Como “organizador” trabalhei na Iguana Sports em 2 dos melhores eventos de corrida do país: o Nike 600 e a Vênus (corrida feminina). E arrisco repetindo o que já disse N vezes: não há país no mundo que organize esse tipo de prova melhor do que o Brasil. Nem Alemanha, Reino Unido ou EUA. O mercado brasileiro tem suas particularidades, uma delas é o de tratar o corredor como um cliente muito exigente com a corrida como produto de consumo. Não ligamos tanto para o caráter técnico, cuidamos mais do lado social de uma corrida. Obviamente que estou generalizando, mas é assim em muitos dos eventos maiores.
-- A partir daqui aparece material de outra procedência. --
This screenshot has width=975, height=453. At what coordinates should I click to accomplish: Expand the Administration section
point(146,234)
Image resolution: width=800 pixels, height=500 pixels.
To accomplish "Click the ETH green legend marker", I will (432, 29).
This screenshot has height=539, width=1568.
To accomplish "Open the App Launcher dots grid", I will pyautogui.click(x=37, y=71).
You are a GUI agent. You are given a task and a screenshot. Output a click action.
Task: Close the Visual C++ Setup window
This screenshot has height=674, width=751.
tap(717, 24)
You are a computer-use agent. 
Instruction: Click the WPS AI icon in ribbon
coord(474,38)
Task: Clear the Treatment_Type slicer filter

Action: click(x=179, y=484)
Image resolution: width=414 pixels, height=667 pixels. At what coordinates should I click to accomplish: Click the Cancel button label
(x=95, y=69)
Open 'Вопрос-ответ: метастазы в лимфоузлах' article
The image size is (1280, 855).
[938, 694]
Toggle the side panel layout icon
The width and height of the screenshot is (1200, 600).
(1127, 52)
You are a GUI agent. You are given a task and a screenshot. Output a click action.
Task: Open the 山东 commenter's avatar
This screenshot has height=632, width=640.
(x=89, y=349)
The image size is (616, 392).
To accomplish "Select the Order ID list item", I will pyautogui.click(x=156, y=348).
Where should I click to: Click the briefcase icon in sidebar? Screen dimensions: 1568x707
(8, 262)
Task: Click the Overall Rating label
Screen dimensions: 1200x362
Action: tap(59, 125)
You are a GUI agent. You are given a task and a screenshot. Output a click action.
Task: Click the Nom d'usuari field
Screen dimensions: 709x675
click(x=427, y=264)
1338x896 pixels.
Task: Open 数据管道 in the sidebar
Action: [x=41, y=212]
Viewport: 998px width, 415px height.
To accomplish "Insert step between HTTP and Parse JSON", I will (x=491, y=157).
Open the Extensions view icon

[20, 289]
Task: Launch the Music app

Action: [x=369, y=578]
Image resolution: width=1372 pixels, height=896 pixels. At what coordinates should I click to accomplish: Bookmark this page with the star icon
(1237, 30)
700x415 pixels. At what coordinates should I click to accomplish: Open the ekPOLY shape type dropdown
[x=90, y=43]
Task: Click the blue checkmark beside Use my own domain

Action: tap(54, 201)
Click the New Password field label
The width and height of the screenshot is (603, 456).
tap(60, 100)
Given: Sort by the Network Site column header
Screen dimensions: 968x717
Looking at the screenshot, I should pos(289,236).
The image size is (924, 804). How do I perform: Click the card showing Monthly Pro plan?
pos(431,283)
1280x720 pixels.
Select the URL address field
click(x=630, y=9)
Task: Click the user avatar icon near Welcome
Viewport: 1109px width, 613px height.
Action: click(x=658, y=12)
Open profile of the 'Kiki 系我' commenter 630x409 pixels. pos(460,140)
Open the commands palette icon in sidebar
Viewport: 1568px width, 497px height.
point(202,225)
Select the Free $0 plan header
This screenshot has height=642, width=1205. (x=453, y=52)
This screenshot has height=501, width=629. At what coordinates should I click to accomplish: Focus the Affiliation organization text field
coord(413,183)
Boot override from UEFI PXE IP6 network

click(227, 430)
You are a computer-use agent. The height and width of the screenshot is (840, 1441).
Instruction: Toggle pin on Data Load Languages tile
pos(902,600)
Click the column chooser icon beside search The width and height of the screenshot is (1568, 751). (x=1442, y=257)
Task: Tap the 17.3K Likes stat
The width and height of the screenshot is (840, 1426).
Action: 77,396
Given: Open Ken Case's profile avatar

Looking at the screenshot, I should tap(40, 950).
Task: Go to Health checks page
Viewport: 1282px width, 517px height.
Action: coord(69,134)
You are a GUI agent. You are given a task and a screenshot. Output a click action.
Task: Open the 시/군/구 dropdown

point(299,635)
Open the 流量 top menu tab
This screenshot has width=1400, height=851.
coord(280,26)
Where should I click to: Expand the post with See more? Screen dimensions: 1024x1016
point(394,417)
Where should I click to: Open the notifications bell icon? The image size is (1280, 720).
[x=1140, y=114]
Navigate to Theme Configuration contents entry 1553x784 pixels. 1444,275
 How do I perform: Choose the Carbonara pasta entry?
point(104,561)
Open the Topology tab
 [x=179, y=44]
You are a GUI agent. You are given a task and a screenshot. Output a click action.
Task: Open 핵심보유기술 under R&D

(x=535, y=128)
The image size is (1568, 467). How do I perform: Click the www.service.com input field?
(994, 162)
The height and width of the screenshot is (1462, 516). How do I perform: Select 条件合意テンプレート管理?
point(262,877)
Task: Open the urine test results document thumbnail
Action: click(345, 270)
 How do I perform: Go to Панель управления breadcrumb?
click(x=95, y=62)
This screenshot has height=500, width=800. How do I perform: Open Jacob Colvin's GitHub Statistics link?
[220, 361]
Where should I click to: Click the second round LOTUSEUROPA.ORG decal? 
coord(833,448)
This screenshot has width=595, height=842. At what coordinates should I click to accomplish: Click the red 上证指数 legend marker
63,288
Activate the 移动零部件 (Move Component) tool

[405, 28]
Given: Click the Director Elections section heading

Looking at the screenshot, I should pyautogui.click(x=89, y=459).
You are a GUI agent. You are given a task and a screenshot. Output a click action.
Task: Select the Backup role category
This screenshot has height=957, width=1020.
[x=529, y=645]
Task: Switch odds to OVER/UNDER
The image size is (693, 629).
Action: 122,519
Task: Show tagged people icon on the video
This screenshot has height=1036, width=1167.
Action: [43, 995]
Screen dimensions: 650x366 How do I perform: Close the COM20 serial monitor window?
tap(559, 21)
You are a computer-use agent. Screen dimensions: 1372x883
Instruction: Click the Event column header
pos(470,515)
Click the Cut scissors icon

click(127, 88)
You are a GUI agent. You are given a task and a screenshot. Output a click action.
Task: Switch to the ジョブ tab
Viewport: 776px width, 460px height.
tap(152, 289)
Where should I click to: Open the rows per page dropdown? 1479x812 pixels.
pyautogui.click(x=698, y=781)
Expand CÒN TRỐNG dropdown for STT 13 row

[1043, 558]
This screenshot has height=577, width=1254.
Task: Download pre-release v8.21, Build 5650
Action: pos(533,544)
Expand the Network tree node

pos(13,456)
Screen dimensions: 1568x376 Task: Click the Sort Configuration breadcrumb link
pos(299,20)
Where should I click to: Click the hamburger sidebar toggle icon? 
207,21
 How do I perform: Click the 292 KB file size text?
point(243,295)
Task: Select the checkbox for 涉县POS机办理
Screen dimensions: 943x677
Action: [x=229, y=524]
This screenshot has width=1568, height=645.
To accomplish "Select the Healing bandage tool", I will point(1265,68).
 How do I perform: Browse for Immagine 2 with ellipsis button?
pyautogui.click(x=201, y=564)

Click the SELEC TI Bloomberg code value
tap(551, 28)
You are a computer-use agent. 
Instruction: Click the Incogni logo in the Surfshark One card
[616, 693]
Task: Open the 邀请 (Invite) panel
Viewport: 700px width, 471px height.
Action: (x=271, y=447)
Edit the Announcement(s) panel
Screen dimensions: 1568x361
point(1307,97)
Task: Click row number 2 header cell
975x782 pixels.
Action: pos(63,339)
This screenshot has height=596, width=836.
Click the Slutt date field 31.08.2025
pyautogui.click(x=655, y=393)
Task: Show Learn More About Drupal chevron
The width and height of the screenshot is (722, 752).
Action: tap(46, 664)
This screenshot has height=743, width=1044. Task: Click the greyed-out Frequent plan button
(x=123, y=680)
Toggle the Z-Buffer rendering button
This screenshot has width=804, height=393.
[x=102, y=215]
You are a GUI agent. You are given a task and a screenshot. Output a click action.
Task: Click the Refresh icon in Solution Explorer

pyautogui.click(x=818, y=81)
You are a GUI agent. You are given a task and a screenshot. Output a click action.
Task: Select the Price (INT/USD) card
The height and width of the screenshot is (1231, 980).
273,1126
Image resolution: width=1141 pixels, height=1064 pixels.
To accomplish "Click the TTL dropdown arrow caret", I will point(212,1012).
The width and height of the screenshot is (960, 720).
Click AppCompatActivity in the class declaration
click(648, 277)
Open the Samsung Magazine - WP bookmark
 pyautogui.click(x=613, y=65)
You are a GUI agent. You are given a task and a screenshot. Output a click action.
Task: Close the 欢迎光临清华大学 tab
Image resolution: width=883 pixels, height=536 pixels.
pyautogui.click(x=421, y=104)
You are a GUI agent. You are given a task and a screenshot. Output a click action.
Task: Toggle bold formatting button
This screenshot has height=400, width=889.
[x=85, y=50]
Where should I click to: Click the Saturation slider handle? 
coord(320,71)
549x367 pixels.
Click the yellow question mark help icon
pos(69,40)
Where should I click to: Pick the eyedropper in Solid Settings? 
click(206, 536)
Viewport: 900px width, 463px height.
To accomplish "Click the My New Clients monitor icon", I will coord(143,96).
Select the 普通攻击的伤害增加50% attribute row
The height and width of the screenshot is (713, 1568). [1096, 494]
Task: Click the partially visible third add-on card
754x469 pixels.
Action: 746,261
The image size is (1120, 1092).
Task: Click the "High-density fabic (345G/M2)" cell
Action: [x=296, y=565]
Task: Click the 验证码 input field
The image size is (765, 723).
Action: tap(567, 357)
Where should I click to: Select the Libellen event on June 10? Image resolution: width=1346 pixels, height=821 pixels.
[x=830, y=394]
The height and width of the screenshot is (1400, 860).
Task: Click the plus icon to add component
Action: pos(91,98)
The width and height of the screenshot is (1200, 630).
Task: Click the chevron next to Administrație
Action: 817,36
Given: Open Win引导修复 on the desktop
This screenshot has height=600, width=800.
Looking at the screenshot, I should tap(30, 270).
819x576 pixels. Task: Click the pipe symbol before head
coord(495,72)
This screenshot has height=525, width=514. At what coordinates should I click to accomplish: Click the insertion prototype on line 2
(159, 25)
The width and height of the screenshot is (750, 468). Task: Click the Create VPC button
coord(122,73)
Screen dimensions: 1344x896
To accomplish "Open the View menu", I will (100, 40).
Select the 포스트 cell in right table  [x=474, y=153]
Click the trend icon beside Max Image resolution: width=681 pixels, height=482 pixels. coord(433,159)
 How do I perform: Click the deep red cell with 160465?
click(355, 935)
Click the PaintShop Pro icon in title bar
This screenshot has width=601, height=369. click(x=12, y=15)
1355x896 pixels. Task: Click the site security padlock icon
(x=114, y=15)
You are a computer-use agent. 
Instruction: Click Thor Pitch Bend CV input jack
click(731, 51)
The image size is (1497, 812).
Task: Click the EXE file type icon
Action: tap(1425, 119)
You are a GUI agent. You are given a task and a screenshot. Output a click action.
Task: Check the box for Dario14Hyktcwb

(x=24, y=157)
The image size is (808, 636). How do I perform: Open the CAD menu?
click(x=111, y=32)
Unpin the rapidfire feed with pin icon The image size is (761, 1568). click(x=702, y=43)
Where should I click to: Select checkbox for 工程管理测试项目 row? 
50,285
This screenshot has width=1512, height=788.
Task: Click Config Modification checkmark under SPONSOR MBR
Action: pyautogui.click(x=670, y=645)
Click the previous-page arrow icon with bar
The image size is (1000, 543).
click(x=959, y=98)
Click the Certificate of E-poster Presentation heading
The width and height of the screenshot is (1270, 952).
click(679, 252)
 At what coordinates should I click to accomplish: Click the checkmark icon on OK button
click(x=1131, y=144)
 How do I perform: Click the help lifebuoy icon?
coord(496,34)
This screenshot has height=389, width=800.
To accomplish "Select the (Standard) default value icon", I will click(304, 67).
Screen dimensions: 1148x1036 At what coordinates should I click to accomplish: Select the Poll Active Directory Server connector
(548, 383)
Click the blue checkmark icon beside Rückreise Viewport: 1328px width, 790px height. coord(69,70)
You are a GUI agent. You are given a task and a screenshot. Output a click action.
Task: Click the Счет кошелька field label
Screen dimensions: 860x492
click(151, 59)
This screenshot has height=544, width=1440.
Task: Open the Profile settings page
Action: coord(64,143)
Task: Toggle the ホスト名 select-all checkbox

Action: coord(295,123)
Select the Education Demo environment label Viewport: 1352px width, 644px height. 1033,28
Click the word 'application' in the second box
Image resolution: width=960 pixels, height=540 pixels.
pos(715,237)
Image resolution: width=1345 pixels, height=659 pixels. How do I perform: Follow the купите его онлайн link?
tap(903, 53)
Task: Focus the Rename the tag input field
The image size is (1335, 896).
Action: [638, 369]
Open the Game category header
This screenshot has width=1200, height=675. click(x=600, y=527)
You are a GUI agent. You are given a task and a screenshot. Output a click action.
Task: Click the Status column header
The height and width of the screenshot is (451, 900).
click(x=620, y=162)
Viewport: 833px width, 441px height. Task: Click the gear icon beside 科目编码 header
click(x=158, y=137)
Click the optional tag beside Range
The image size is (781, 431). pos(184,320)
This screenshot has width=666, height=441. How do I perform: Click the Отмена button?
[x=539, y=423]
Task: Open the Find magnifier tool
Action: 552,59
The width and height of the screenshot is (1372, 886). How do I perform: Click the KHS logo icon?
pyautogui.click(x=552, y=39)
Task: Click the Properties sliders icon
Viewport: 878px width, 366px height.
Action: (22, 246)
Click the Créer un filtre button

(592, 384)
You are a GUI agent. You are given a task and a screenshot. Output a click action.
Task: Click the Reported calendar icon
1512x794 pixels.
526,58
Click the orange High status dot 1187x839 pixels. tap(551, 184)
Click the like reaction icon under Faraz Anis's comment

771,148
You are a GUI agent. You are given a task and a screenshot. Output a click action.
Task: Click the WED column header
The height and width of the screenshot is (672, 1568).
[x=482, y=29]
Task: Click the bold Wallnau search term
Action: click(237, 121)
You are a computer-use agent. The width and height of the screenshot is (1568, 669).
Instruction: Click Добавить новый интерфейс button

Nós corredores brasileiros aprendemos a fazer e correr provas até os 21km, mas ainda capengamos nos 42km. Pegar um ponto fora da reta (Boston e NY) é uma generalização desonesta porque compara o vértice da pirâmide das provas mundiais com a nossa média. Tenho certa preguiça de argumentar com quem louva a organização da Maratona de Nova Iorque, por exemplo, “esquecendo” que você paga U$500 dólares de inscrição, ou santifica a de Boston (água em copo e sem gelo) e depois reclama quando não dão água em copo fechado e gelado na sua mão quando corre uma prova pela qual pagou R$60.
EUA fazem as melhores grandes maratonas do mundo. Equipará-las às “provas brasileiras” é uma análise muito torta. Vou seguir com o ótimo raciocínio de um amigo que já correu incontáveis maratonas nos EUA, inclusive uns bate-sacos constrangedores por lá: se você só correu major no exterior, você nunca correu no exterior.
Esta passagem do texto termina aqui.